Abstract

Measuring the similarity of two polygonal curves is a fundamental computational task. Among alternatives, the Frechet distance is one of the most well studied similarity measures. Informally, the Frechet distance is described as the minimum leash length required for a man on one of the curves to walk a dog on the other curve continuously from the starting to the ending points. In this paper we study a variant called the Frechet gap distance. In the man and dog analogy, the Frechet gap distance minimizes the difference of the longest and smallest leash lengths used over the entire walk. This measure in some ways better captures our intuitive notions of curve similarity, for example giving distance zero to translated copies of the same curve. The Frechet gap distance was originally introduced by Filtser and Katz (2015) in the context of the discrete Frechet distance. Here we study the continuous version, which presents a number of additional challenges not present in discrete case. In particular, the continuous nature makes bounding and searching over the critical events a rather difficult task.
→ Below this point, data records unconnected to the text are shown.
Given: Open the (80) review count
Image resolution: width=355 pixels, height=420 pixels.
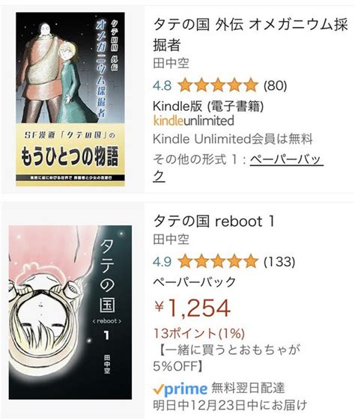Looking at the screenshot, I should pyautogui.click(x=275, y=85).
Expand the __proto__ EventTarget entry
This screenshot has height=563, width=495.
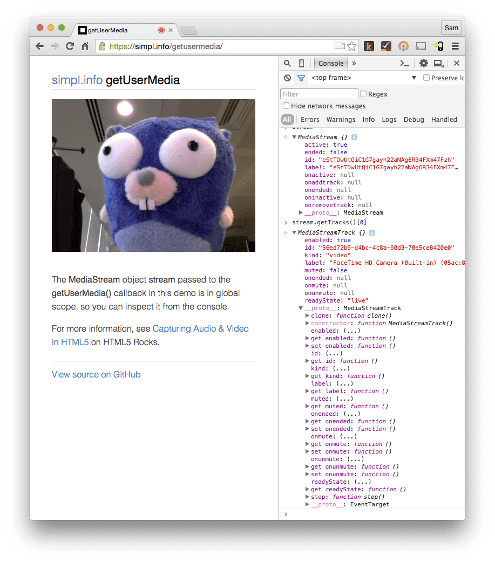(308, 504)
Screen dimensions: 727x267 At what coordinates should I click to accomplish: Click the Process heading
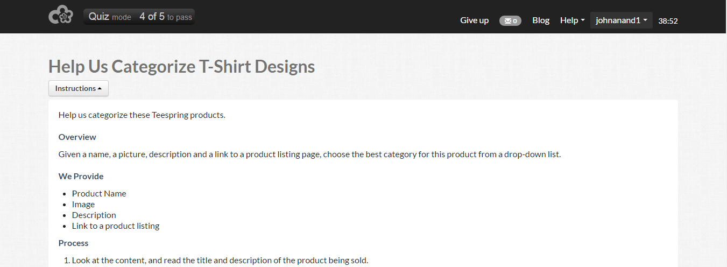tap(74, 243)
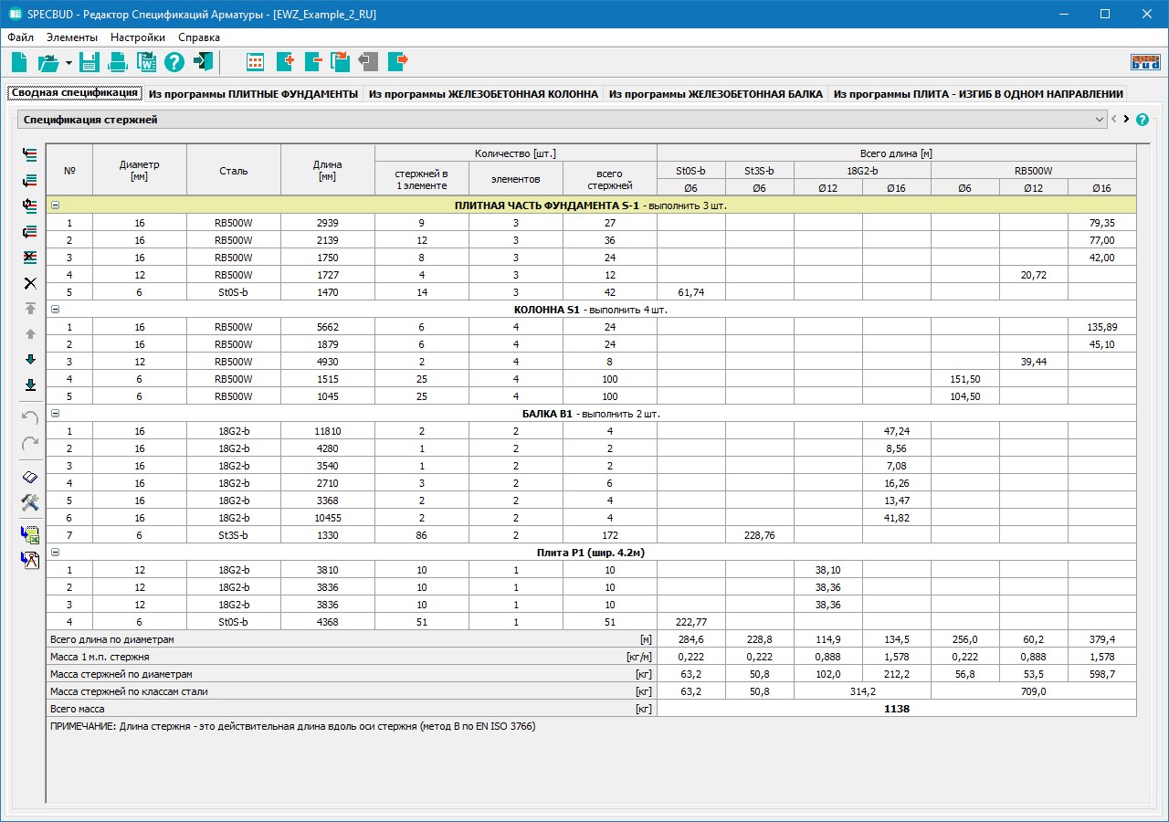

For this problem we give an O(n^5 log(n)) time exact algorithm and a more efficient O(n^2 log(n) + (n^2/epsilon) log(1/epsilon)) time (1+epsilon)-approximation algorithm, where n is the total number of vertices of the input curves. Note that for (small enough) constant epsilon and ignoring logarithmic factors, our approximation has quadratic running time, matching the lower bound, assuming SETH (Bringmann 2014), for approximating the standard Frechet distance for general curves.